## What is expected
Reproduce without changes the part of the items below that opens with the line containing "The height and width of the screenshot is (924, 1299)." and closes with the line containing "Action: click(1436, 347)", including both of those lines, and output nothing else.

--- Start of Record list ---

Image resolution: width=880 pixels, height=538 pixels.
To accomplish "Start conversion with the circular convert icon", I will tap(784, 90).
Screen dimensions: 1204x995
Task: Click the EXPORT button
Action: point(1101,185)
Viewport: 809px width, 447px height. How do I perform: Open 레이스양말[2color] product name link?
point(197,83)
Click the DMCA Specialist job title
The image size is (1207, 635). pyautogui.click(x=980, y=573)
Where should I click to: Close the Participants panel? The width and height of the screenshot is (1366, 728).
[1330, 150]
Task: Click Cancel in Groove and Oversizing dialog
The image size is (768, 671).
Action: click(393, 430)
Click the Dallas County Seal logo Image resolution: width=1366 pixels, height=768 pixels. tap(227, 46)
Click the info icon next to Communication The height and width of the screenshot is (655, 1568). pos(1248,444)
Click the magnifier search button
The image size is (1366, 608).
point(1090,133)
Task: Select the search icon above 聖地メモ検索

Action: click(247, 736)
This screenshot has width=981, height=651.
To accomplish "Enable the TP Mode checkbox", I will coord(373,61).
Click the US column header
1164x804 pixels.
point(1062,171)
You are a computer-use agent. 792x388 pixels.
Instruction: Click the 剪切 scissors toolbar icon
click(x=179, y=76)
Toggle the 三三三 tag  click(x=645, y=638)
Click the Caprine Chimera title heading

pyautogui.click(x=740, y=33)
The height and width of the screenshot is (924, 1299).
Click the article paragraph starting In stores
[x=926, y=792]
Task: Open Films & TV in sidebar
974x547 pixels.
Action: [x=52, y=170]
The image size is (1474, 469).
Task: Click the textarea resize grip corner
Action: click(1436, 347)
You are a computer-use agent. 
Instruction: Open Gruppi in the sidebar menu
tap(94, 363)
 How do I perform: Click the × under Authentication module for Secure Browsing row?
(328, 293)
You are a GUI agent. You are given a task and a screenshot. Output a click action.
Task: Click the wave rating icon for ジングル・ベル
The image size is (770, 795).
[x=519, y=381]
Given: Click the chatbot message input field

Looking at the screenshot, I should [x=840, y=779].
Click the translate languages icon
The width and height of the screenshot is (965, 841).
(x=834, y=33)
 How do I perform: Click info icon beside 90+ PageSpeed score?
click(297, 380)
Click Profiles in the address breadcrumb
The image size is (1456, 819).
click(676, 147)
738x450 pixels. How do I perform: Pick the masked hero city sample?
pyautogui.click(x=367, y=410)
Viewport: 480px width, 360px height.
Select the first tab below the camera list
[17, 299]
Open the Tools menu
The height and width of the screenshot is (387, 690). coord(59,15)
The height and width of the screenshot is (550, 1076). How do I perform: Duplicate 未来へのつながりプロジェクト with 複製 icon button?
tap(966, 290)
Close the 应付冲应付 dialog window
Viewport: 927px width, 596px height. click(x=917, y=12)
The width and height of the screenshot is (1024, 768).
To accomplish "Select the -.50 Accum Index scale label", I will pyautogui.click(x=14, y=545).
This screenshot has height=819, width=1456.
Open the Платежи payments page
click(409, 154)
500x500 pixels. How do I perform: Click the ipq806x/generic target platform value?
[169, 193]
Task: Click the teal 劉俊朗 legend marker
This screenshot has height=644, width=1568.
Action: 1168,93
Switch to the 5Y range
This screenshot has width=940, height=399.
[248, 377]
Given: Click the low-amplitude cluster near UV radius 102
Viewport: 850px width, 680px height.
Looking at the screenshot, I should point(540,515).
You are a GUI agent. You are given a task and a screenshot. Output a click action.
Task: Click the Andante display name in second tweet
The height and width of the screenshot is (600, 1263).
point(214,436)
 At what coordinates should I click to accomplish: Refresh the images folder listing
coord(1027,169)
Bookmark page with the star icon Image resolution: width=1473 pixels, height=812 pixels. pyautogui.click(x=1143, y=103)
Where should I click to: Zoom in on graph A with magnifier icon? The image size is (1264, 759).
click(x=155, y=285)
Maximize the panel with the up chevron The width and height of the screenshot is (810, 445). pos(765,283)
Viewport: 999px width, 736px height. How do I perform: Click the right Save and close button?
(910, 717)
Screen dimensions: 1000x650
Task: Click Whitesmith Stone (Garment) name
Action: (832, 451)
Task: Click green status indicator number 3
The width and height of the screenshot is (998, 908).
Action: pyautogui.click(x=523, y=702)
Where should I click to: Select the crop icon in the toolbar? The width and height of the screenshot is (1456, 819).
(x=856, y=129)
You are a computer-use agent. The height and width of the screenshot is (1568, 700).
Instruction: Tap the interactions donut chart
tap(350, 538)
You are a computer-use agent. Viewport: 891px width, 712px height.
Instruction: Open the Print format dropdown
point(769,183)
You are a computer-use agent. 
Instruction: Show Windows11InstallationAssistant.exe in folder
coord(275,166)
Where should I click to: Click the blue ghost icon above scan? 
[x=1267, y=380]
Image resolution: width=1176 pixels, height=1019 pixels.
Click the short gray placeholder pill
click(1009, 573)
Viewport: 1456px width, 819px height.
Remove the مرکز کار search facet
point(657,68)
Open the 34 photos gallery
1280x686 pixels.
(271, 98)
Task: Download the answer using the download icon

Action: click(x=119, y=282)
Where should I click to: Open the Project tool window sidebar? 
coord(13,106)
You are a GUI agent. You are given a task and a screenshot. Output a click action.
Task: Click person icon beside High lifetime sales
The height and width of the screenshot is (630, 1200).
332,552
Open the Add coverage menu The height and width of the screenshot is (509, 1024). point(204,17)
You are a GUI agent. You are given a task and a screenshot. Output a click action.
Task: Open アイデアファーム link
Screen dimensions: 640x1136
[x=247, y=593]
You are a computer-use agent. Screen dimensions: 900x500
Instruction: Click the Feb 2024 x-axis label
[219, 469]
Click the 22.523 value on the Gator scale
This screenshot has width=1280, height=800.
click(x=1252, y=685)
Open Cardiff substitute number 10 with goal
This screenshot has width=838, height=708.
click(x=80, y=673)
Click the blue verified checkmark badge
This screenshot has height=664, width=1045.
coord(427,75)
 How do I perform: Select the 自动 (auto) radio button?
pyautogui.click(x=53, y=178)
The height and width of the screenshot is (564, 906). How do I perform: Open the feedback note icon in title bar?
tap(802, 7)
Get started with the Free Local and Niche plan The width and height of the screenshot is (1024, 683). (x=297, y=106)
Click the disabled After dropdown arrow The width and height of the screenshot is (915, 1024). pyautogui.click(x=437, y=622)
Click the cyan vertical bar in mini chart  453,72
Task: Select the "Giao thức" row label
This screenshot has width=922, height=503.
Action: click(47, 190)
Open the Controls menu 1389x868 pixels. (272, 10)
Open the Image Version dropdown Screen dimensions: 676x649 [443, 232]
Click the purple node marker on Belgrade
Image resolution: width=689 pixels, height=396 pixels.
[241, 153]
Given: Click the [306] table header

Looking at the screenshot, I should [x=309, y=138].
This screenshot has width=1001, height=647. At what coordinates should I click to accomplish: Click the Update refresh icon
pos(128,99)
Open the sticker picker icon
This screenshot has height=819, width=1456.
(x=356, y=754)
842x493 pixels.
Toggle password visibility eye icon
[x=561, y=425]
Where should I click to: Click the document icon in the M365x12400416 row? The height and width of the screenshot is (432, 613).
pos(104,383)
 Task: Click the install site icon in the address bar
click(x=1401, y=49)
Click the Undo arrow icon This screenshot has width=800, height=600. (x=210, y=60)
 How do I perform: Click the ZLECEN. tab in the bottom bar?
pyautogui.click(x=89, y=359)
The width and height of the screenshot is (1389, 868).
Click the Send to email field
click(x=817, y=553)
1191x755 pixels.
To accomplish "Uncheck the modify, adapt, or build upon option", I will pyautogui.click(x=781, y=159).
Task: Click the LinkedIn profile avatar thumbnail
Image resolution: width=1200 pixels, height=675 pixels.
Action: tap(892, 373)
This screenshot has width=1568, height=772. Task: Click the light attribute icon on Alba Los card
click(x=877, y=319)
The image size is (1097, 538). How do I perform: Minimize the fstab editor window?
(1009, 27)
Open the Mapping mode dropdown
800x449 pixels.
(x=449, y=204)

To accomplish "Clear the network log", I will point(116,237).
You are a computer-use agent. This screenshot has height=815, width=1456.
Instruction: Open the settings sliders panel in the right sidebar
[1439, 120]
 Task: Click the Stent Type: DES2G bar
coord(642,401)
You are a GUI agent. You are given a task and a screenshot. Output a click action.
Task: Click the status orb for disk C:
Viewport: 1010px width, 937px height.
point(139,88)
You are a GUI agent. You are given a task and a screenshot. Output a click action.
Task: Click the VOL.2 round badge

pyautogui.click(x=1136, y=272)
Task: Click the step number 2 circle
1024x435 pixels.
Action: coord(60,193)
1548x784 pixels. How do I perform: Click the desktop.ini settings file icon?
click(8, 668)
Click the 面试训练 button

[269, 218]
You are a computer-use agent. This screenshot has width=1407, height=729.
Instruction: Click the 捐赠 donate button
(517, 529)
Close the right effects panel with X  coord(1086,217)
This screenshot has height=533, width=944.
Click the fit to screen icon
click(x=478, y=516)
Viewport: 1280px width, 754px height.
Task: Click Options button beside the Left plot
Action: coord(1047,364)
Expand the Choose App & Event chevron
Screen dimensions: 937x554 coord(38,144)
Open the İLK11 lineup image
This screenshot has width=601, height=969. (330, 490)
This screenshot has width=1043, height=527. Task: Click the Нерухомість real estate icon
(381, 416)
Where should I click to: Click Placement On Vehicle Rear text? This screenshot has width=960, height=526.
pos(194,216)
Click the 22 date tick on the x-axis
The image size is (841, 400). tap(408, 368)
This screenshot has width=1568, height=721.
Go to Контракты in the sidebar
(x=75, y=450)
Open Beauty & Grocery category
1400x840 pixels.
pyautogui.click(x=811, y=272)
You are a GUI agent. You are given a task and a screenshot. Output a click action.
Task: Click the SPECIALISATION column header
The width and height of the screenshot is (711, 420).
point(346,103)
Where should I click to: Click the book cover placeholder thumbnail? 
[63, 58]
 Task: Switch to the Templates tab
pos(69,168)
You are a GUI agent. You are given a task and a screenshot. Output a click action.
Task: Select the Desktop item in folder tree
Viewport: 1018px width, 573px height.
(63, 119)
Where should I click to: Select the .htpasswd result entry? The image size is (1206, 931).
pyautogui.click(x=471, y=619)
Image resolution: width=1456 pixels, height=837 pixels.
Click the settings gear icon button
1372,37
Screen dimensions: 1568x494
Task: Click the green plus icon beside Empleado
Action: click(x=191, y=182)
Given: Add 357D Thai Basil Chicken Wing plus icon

--- End of Record list ---

## Written response
The height and width of the screenshot is (924, 1299).
Click the article paragraph starting In stores
[x=926, y=792]
Task: Open Films & TV in sidebar
974x547 pixels.
Action: [x=52, y=170]
The image size is (1474, 469).
Task: Click the textarea resize grip corner
Action: click(1436, 347)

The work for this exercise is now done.